▸ WHAT THE TASK ASKS: Copy the records below verbatim, from the first line through the line containing "Grow your practice (488, 12)", inclusive, and output nothing else.
☆ ☆ ☆
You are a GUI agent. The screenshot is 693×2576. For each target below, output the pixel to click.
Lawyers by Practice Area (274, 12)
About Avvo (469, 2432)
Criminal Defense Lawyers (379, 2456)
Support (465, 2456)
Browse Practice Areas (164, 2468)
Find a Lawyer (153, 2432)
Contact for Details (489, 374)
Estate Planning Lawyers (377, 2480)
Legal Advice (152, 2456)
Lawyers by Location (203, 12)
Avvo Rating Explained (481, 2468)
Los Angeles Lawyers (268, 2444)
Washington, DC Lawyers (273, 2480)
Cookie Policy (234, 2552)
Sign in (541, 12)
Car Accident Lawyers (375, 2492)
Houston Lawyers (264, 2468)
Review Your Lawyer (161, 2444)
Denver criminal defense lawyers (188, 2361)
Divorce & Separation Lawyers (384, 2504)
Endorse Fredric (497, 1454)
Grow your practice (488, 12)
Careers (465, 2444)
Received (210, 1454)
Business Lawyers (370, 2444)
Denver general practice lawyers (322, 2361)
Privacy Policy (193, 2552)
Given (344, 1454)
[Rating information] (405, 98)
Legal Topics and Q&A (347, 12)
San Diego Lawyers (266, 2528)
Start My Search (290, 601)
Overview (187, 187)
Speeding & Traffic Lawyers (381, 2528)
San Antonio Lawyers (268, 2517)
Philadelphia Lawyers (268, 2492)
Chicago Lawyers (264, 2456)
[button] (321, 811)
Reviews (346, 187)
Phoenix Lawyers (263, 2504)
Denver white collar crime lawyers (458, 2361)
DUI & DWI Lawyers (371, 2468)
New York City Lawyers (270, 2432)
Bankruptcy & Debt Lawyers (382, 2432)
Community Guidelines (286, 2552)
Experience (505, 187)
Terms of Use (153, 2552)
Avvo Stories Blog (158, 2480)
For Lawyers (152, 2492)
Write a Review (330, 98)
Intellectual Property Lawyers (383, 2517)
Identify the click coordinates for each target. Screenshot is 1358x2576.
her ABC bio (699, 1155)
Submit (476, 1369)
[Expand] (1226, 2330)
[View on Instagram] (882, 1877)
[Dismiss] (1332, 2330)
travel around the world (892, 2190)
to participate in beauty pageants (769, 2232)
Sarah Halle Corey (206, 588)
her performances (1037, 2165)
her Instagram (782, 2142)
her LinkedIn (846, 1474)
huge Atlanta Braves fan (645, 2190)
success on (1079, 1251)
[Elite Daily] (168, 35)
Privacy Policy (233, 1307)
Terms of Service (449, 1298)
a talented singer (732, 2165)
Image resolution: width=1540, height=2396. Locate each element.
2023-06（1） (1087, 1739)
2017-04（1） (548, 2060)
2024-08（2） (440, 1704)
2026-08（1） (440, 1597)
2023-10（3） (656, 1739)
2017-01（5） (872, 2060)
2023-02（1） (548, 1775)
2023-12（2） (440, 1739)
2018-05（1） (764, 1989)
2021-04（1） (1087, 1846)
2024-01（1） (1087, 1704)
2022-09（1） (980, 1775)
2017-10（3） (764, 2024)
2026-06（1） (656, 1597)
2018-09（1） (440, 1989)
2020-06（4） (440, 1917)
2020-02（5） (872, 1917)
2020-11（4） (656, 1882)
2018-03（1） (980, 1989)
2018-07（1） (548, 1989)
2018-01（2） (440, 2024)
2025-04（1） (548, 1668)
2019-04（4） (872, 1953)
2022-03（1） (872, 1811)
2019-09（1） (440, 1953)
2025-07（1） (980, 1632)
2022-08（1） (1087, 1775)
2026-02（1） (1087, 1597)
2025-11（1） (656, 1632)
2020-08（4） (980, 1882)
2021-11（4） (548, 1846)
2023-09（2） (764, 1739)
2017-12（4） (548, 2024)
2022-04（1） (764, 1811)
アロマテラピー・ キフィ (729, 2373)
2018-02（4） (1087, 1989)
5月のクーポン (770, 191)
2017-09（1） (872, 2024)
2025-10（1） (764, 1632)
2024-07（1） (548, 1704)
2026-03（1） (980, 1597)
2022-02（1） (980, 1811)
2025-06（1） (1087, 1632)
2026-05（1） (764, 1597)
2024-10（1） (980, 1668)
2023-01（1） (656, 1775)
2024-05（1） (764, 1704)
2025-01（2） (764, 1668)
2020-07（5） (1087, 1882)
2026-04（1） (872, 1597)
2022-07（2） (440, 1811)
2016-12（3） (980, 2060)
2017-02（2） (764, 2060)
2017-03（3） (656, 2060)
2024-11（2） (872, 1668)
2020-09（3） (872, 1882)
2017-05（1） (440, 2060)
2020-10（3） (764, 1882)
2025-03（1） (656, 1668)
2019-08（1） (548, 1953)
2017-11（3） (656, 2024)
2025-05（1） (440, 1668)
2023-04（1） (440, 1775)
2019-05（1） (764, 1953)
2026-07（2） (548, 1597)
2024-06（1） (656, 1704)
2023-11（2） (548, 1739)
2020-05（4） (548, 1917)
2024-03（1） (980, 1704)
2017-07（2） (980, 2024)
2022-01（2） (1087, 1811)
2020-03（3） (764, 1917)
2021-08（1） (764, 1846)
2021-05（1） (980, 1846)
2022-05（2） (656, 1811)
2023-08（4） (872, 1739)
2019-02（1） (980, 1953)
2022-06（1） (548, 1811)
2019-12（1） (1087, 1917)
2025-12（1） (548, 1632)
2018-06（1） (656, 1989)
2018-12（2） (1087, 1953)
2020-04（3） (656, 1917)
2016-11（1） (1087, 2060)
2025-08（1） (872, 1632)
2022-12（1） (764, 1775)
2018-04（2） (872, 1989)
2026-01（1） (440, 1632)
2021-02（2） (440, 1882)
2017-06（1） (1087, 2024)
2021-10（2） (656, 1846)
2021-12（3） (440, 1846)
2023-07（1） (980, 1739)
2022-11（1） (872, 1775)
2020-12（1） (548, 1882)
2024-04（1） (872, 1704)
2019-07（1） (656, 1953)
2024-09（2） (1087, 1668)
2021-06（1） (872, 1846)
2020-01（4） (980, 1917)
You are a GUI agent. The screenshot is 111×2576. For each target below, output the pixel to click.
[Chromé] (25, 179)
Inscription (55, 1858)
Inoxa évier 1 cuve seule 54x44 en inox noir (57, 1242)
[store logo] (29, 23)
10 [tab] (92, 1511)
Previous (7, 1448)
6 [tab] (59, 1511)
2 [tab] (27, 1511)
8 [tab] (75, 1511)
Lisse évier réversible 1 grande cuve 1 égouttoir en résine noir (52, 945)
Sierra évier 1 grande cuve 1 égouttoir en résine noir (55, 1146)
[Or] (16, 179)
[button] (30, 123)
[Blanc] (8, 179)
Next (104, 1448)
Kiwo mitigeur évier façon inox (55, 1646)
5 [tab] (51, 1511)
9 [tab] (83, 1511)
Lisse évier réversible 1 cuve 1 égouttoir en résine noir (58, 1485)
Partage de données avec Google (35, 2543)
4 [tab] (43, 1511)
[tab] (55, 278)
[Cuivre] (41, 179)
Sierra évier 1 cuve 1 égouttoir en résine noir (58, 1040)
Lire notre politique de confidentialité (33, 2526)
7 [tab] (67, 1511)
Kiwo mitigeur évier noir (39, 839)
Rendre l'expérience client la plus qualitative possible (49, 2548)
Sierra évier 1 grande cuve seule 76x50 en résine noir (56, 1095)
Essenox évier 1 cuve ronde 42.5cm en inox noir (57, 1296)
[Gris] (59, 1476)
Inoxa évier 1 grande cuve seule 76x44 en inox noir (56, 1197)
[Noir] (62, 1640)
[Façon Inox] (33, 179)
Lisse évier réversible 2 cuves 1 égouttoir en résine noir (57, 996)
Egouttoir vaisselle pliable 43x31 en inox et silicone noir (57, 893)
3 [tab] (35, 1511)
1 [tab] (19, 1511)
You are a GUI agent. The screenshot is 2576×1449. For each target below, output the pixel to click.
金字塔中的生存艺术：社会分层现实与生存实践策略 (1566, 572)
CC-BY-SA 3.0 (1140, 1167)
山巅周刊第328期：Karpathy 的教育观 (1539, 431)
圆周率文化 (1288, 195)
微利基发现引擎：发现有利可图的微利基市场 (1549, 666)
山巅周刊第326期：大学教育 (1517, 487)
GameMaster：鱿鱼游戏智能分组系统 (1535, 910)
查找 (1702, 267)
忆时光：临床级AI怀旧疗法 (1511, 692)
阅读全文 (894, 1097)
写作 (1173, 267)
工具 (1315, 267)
☆ ☆ ☆
▸ EXERCISE RESULT:
You are a GUI agent. The screenshot is 693×2576. For each target below, output the pixel to click.
Lawyers by Practice Area (274, 12)
About Avvo (469, 2432)
Criminal Defense Lawyers (379, 2456)
Support (465, 2456)
Browse Practice Areas (164, 2468)
Find a Lawyer (153, 2432)
Contact for Details (489, 374)
Estate Planning Lawyers (377, 2480)
Legal Advice (152, 2456)
Lawyers by Location (203, 12)
Avvo Rating Explained (481, 2468)
Los Angeles Lawyers (268, 2444)
Washington, DC Lawyers (273, 2480)
Cookie Policy (234, 2552)
Sign in (541, 12)
Car Accident Lawyers (375, 2492)
Houston Lawyers (264, 2468)
Review Your Lawyer (161, 2444)
Denver criminal defense lawyers (188, 2361)
Divorce & Separation Lawyers (384, 2504)
Endorse Fredric (497, 1454)
Grow your practice (488, 12)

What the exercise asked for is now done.